On Wednesday, February 15, the European Parliament voted to ratify the Comprehensive Economic Trade Agreement (CETA) with Canada, a trade deal that promises to remove significant trade barriers between Canada and the European market, and boost Canada’s GDP.

Overview:

The European Union is the world’s second largest economy, and Canada’s second largest trading partner after the United States.

According to The Government of Canada, CETA aims to “open new markets in the EU for Canadian exporters, and generate significant benefits for all Canadians.”

Background:

At the 2007 EU-Canada summit in Berlin, leaders from both Canada and the EU agreed to come together and analyze the costs and benefits of pursuing a closer economic partnership. In October of 2013, Canada and the EU announced they had reached an agreement-in-principle. In September 2014, then-Prime Minister Stephen Harper and European Commission President José Manual Barroso presented the trade agreement during the EU-Canada summit in downtown Toronto.

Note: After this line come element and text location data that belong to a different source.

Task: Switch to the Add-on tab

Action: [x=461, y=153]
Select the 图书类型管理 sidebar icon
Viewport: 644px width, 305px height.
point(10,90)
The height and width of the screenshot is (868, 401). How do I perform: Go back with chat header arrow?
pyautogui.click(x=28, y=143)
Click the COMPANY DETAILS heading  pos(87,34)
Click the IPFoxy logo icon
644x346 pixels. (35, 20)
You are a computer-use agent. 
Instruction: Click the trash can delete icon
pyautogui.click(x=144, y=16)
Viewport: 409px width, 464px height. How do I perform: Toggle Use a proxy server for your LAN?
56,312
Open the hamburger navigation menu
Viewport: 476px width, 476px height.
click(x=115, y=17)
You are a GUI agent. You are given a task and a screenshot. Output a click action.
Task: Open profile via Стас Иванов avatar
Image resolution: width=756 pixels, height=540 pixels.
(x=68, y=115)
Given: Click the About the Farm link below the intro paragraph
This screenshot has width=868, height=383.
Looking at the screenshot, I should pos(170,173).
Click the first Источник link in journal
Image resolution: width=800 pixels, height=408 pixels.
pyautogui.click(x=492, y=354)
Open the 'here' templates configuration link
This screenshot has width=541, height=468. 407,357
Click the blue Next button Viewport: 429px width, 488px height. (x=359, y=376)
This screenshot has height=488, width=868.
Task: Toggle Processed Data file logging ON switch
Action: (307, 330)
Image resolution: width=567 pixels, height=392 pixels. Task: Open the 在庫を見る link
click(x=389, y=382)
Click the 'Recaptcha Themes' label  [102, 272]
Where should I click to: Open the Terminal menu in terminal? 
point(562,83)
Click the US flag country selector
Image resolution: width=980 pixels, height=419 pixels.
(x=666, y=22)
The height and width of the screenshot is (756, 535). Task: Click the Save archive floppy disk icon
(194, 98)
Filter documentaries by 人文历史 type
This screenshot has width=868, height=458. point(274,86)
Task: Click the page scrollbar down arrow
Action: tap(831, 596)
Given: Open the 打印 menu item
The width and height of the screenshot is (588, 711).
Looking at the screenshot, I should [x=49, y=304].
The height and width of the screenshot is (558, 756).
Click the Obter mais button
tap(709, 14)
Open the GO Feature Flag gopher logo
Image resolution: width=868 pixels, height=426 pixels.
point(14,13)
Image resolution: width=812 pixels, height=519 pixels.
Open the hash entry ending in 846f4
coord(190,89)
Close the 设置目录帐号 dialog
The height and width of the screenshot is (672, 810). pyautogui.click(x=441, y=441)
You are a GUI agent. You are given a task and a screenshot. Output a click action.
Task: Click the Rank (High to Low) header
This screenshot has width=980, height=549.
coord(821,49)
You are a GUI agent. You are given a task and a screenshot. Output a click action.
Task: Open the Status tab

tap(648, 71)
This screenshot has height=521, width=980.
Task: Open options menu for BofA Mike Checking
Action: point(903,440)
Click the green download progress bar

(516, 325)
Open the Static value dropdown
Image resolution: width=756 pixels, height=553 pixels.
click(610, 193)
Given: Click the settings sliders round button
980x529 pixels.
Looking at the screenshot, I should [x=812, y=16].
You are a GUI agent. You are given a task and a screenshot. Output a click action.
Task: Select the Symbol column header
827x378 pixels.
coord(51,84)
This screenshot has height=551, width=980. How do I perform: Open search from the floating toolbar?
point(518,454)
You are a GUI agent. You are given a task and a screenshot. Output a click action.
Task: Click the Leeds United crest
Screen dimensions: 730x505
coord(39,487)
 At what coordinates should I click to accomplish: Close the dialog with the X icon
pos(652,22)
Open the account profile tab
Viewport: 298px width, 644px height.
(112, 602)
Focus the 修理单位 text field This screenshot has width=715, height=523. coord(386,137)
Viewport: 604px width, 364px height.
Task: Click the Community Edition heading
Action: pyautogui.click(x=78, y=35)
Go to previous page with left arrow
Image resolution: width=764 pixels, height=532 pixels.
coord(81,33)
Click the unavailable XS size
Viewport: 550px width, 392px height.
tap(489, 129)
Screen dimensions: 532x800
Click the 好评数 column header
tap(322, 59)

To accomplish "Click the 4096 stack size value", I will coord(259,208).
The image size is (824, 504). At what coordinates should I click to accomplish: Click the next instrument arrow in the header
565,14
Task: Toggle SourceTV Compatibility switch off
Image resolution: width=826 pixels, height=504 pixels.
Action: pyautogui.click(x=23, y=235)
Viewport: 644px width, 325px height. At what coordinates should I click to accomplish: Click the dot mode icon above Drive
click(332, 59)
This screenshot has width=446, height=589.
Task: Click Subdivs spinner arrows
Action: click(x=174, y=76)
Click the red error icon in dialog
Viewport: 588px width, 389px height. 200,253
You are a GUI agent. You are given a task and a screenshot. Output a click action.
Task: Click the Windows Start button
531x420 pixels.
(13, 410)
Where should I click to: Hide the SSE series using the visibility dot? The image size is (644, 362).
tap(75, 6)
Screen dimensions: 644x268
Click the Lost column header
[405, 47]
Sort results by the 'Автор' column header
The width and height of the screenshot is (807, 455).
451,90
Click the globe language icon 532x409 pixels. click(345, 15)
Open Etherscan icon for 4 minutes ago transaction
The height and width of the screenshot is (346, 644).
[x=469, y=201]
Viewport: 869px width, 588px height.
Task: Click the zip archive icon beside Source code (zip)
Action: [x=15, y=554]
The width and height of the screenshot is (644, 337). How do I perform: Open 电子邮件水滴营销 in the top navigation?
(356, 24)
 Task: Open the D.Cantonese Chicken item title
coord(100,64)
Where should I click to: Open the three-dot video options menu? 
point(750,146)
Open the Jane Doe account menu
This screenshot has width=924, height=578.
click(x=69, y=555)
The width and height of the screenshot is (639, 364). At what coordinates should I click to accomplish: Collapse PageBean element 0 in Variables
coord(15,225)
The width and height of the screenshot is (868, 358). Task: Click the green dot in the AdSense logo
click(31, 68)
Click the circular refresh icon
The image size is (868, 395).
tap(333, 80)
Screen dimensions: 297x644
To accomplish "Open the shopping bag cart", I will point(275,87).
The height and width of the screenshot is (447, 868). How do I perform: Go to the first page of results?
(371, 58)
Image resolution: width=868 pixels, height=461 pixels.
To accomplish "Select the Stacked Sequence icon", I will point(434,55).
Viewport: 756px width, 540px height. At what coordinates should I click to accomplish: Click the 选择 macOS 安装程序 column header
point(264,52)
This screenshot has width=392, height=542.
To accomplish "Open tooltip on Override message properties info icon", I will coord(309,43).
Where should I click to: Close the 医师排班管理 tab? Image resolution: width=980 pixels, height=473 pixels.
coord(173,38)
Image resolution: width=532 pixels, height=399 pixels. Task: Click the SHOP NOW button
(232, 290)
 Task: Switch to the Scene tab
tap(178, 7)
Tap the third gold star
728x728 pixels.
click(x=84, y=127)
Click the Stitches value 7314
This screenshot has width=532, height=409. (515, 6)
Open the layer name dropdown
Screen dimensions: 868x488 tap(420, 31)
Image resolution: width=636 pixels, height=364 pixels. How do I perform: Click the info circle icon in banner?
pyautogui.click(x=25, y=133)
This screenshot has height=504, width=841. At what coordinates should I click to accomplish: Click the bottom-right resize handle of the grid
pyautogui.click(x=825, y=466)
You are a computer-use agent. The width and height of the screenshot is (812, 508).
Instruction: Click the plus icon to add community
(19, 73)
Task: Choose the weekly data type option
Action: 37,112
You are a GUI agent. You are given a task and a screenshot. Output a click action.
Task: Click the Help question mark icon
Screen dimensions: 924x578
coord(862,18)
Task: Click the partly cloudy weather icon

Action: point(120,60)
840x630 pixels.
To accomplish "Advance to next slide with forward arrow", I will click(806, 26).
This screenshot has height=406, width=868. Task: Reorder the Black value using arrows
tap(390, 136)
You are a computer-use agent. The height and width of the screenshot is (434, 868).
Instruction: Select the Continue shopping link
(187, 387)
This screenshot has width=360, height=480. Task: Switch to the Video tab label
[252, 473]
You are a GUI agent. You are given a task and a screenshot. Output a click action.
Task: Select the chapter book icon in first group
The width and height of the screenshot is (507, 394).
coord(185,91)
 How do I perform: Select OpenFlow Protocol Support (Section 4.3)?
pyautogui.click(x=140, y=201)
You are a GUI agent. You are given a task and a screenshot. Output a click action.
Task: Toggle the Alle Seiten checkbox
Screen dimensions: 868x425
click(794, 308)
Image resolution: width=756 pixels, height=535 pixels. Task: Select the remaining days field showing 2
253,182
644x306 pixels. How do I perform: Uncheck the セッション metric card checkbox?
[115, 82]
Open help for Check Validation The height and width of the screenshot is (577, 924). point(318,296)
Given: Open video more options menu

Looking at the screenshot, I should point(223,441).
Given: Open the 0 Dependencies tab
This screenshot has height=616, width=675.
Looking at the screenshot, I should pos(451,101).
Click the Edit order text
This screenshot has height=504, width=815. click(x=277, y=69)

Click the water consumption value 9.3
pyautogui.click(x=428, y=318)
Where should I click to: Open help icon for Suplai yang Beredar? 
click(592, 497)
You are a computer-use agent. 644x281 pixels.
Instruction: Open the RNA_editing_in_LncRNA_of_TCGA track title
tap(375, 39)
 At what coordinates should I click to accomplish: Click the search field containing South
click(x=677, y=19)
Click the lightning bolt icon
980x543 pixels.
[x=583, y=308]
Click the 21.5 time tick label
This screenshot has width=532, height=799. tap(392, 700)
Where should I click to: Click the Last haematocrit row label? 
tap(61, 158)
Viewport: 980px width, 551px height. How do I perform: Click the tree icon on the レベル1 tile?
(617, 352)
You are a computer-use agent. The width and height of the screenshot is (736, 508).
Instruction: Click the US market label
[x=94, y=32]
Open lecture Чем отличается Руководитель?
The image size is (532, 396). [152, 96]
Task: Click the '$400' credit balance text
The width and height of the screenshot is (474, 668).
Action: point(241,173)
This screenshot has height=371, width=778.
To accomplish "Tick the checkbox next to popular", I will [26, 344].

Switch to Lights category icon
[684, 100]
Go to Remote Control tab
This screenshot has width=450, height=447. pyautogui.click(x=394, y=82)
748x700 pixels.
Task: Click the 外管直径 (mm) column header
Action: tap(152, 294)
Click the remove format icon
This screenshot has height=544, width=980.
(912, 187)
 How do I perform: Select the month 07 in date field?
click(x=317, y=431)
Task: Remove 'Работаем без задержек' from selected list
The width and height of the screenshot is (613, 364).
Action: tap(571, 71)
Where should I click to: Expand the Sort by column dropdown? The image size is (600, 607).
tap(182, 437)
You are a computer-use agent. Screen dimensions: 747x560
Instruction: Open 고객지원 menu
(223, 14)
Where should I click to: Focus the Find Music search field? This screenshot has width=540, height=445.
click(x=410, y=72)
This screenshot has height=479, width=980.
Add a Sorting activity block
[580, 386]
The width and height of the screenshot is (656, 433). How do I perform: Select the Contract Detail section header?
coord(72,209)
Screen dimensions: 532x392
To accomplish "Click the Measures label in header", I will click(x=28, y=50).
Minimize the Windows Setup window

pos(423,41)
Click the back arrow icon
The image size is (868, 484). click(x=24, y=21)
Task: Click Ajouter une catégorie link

In October 2016, a year after the election, Prime Minister Justin Trudeau finally signed the trade deal, expressing hope that the deal might happen within months. On February 15, 2017, the European Parliament voted 408-254 to approve CETA.

The deal is not law quite yet, however. According to the CBC:

“The House of Commons passed C-30, Canada’s implementation legislation for the European Union trade deal, at third reading on February 14. Once it clears the Senate, a range of federal laws and regulations will change to bring Canada into compliance with the new trading arrangements. Similar changes now need to be made at the provincial and territorial level as well.

Once Canada has finished these processes, over 90 per cent of the agreement may come into force provisionally on the first day of the second month following the date both sides notify each other that they have completed all their necessary legal and regulatory changes to comply.”

CETA and Canada:

Backers of CETA argue that it will offer tremendous opportunities and a competitive edge for Canada in the market. Canadian businesses will have almost unlimited access to a market of half a billion people. Additionally, Canadians will see a reduction in the prices of European products, due to the removal of tariffs. Finally, as well as an expected $12-billion GDP boost, CETA is also projected to increase Canadian-EU trade by 20 per cent.

As the current United States administration turns inward, removing itself from trade partnerships such as the TPP, many experts say that the approval of this trade deal is timely for Canada, and will greatly reduce our reliance on the US as an export market.

Controversies:

While CETA was approved by a wide margin, there were nevertheless numerous demonstrations against it, primarily from far left and far right groups. Some arguments against CETA include that it will allow big corporations to sue governments if they decide to make policy changes that effect their bottom line, and that this type of multilateral agreement may no longer be relevant, nor sustainable in the marketplace.

Not all Canadian industries were happy about the trade deal, either. Back in the fall of 2016, the Dairy Farmers of Canada calculated a potential $116 million in estimate perpetual lost revenue with the implementation of CETA. To help them compete, Agriculture Minister Lawrence MacAulay announced in November 2016 two programs worth $350 million for Canada’s dairy sector. According to the CBC:

“One $250 million program will help farmers update their technology and equipment to boost productivity. The minister suggested robotic milking equipment, automated feeding systems or new herd management software as examples of what might qualify.

A separate $100 million fund for dairy processors would be available to help modernize their operations or diversify product lines for new markets. Under CETA, Canadian dairy products will have tariff-free access to the large European consumer market.”

Looking ahead:

Although CETA will likely go into force on a provisional basis in April 2017, it still needs to be ratified by individual EU parliaments, which could take years. On Thursday, February 16, Prime Minister Justin Trudeau will be addressing the EU Parliament – a first for a Canadian leader – to speak about the deal, before heading to Berlin for a meeting with German Chancellor Angela Merkel on Friday.